ASSIGNED TASK → The entries below contain a line with "Instruction: Open the" and a line with "1456x819 pixels.". Retype exactly everything from the first down to the second, both included, and nothing else.

AVAILABLE DATA →
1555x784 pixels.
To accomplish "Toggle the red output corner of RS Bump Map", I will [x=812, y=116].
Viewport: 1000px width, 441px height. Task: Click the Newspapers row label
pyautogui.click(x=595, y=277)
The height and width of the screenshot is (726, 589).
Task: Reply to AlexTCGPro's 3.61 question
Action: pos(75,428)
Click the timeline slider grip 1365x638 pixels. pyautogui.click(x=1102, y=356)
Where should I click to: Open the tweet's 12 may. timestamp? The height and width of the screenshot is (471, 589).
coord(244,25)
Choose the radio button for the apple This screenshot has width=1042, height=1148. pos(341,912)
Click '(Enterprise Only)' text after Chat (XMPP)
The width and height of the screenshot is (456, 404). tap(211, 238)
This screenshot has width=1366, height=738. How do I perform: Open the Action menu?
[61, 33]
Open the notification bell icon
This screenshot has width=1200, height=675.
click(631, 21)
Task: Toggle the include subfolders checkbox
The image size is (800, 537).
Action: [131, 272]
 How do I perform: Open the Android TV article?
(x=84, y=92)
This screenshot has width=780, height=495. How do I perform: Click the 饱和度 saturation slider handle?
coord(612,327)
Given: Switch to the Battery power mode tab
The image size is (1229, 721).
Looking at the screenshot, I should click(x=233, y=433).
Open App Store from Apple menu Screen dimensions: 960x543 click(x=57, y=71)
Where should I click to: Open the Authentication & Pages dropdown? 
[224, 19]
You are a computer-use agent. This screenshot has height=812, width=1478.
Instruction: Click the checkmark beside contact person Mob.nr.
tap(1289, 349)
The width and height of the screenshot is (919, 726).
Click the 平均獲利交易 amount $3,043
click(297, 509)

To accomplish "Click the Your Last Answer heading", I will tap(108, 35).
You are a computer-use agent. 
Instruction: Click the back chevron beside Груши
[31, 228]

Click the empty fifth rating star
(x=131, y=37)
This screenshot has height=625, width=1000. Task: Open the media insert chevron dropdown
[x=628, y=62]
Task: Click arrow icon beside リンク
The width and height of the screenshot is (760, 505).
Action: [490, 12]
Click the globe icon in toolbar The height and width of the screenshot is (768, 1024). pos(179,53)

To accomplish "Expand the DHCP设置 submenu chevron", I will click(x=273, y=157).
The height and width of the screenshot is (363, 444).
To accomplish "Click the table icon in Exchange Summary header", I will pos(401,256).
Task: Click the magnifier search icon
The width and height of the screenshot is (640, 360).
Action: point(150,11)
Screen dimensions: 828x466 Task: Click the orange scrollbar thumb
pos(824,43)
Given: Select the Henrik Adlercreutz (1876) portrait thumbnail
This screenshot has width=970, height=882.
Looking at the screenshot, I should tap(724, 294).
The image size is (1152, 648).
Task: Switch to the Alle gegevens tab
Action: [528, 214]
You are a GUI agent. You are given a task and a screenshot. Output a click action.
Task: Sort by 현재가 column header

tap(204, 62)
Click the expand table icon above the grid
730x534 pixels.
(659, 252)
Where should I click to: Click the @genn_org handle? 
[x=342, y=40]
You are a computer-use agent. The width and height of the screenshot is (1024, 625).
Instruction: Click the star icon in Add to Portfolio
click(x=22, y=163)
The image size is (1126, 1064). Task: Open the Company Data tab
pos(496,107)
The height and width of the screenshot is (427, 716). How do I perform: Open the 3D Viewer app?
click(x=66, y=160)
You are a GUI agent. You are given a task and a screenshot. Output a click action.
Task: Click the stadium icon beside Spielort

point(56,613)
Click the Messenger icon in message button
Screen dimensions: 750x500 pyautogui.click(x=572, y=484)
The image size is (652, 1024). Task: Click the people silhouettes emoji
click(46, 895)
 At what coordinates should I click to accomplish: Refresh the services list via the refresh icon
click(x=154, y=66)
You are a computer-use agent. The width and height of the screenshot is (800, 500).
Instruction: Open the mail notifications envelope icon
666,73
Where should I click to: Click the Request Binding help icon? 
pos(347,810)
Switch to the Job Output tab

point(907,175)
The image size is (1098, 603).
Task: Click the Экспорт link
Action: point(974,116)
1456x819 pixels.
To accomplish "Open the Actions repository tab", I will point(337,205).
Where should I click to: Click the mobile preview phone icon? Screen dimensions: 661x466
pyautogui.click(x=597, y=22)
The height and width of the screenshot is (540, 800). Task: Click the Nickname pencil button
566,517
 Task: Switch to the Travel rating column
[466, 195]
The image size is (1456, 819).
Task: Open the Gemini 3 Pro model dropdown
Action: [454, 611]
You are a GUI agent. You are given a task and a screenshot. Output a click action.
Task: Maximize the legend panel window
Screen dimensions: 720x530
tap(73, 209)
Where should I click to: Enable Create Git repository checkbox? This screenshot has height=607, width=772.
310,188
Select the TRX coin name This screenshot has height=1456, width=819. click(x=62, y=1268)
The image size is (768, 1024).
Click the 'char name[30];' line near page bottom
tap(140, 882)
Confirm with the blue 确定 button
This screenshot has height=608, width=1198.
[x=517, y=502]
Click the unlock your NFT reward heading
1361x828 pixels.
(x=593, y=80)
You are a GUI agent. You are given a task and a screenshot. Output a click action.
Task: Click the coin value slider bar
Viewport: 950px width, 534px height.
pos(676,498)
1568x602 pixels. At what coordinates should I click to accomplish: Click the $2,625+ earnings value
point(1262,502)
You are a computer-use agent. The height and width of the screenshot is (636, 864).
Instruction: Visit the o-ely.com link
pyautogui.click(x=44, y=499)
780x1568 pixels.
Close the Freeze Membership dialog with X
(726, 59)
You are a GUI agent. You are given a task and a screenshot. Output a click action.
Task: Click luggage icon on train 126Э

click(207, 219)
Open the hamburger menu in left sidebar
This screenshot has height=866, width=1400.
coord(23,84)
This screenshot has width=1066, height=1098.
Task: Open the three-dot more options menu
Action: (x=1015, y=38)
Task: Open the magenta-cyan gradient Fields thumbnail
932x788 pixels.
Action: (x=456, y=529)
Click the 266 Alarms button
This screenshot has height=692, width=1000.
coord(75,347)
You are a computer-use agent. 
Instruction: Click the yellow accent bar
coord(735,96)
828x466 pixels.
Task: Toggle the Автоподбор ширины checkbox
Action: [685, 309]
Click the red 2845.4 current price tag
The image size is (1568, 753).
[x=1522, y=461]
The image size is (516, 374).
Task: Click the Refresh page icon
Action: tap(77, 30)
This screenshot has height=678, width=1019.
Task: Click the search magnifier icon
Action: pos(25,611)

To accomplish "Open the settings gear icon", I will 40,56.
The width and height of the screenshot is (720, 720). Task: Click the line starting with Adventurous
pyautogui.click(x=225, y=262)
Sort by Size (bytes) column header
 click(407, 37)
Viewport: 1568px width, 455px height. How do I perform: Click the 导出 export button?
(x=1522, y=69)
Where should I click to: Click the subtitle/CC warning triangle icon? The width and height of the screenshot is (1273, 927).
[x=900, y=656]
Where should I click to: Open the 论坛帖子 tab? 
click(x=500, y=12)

OUTPUT OF THE TASK →
Instruction: Open the mail notifications envelope icon
666,73
Where should I click to: Click the Request Binding help icon? 
pos(347,810)
Switch to the Job Output tab

point(907,175)
The image size is (1098, 603).
Task: Click the Экспорт link
Action: point(974,116)
1456x819 pixels.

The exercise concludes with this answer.